Module Dependency Layers

The library is organised into strict layers. Each layer may only import from the layers below it.

Layer 4  api            ─  Public re-export surface
           │
Layer 3  dataset        ─  Core search engine (only tantivy consumer)
           │
Layer 2  cache          ─  Two-layer disk cache (diskcache)
           │
Layer 1  fields         ─  Field type definitions (pydantic)
         tracker        ─  Cross-process SQLite lock
           │
Layer 0  constants      ─  Enum constants
         exc            ─  Custom exceptions

Arrows point downward: dataset depends on cache, fields, and tracker; fields depends on constants; tracker depends on exc. There are no upward or circular imports.

Key Design Decisions

Tantivy as the search back-end

tantivy-py provides Rust-speed indexing and querying through Python bindings. Index builds that previously took seconds now complete in milliseconds, which in turn lets us lower the default lock expiry from 300 s to 60 s.

SQLite atomic locking

Cross-process coordination uses a single SQL UPSERT statement — see Tracker. Because the lock check and the lock acquisition happen in one atomic SQL statement, there is no race window between “is it free?” and “I’ll take it”.

Two-layer caching

DataSetCache manages two concerns independently:

  • L1 — data freshness: has the index been rebuilt recently enough?

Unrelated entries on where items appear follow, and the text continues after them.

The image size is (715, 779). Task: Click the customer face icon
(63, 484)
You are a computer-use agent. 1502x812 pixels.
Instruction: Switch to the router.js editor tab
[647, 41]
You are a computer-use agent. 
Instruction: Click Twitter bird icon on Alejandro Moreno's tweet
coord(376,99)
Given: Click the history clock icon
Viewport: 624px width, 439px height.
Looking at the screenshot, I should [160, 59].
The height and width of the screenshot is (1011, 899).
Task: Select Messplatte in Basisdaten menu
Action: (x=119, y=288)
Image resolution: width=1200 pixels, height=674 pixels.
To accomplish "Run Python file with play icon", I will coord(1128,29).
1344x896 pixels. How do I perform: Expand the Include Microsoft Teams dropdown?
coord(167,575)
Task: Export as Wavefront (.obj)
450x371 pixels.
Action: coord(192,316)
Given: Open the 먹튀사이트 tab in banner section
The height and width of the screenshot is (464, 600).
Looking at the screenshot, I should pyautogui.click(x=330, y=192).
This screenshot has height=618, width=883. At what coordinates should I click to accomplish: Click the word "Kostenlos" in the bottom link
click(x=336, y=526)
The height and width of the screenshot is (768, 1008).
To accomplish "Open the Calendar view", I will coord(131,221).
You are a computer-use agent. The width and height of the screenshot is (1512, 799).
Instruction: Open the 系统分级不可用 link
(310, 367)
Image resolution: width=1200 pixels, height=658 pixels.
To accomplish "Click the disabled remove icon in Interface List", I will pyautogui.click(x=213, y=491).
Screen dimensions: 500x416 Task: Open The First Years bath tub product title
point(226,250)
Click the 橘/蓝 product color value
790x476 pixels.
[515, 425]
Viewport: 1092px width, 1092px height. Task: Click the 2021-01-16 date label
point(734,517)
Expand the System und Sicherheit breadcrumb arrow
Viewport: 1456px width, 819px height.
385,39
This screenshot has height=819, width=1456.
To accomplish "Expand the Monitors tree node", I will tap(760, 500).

  • L2 — query results: has this exact (query, limit) been answered before?

Both layers are keyed with a schema hash (fields_schema_hash()), so changing the field definitions automatically invalidates stale caches.

Discriminated-union fields

The seven field types share a common BaseField base and are assembled into a single discriminated union (T_Field) via pydantic’s Field(discriminator="type"). This allows polymorphic deserialisation from plain dicts — useful when field definitions are stored in config files.